She actually discovered something extremely interesting all because she had to reevaluate some of her assumptions. This often happens and is one way that science moves forward. Sometimes people just fool themselves. There is a reason it is known as the Clever Hans effect.
As scientists, we know how easy it is to be fooled by data, to see what we want to believe. Part of our training has been to help see these pitfalls and avoid them. And if we can not avoid them, as with Kappen, to figure out how these assumptions affect our data.

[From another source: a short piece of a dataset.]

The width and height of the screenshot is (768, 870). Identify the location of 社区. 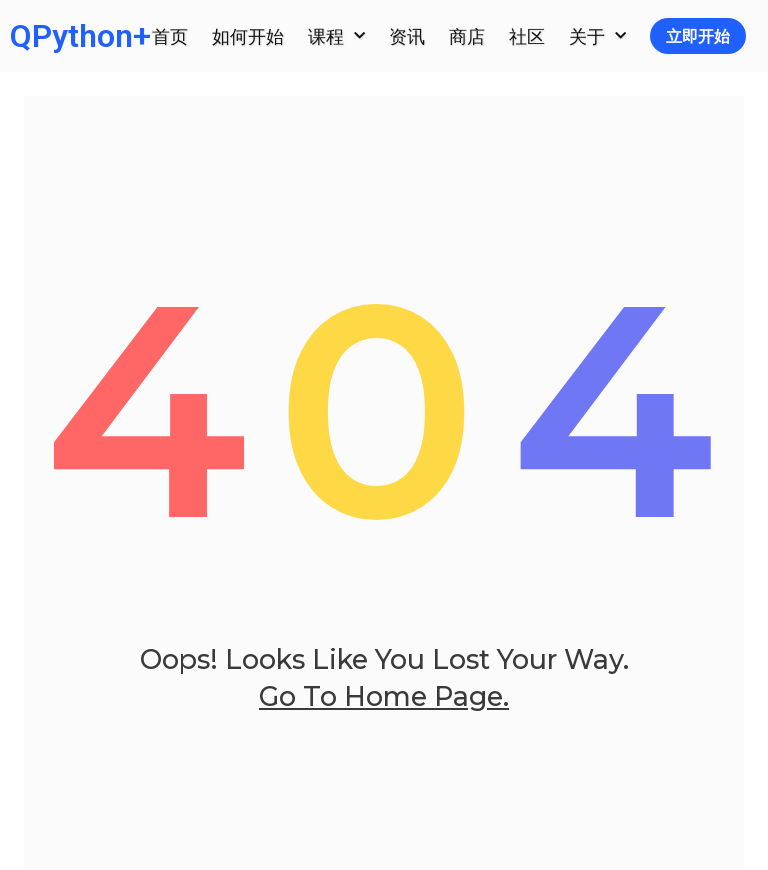
(527, 36).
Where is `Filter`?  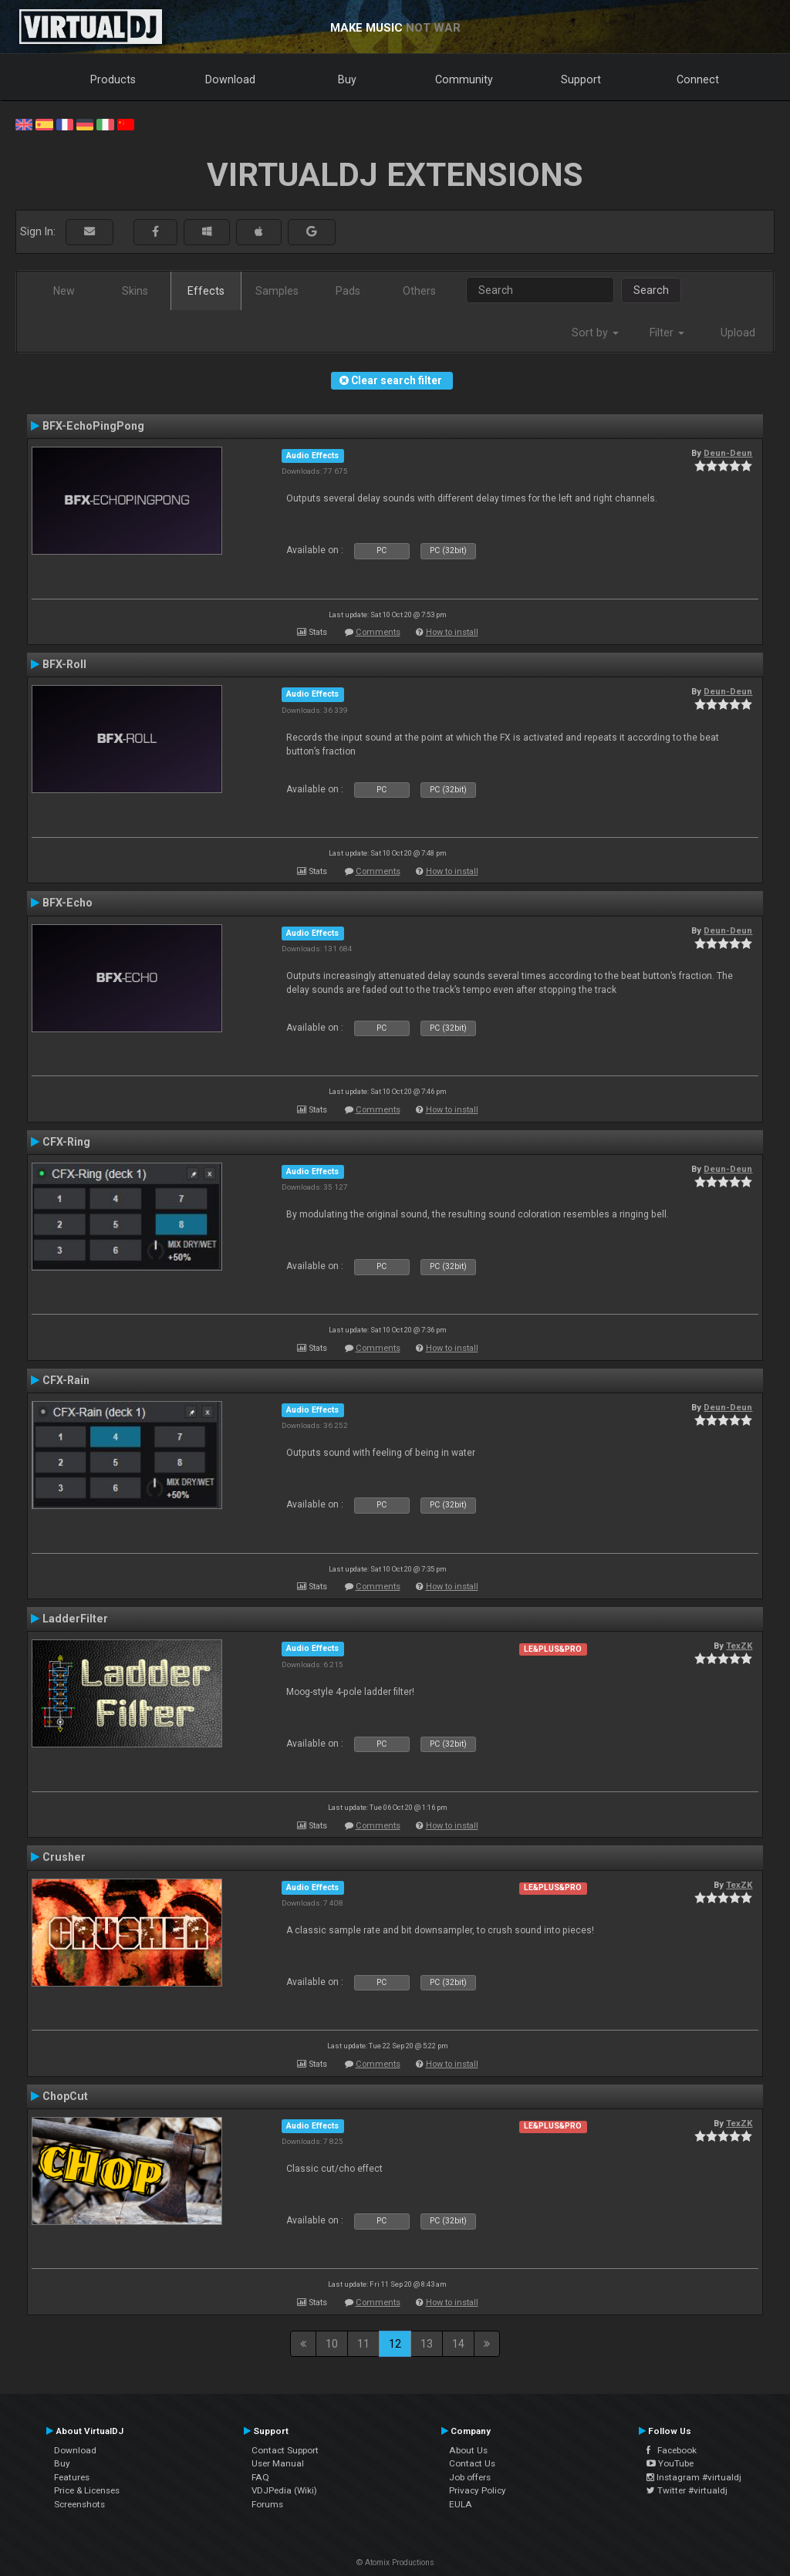 Filter is located at coordinates (667, 332).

Many people do not have this training and are often fooled by fallacies and fraud, by cargo cult science. It may look scientific but there is little real science present.
As Feynman states:
We’ve learned from experience that the truth will come out. Other experimenters will repeat your experiment and find out whether you were wrong or right. Nature’s phenomena will agree or they’ll disagree with your theory. And, although you may gain some temporary fame and excitement, you will not gain a good reputation as a scientist if you haven’t tried to be very careful in this kind of work. And it’s this type of integrity, this kind of care not to fool yourself, that is missing to a large extent in much of the research in cargo cult science.
A good scientist is their own harshest critic. Those that fail to learn that often have very public humiliations. At least if they want to remain a scientist. Some just go off and make a living with deniers of various sorts.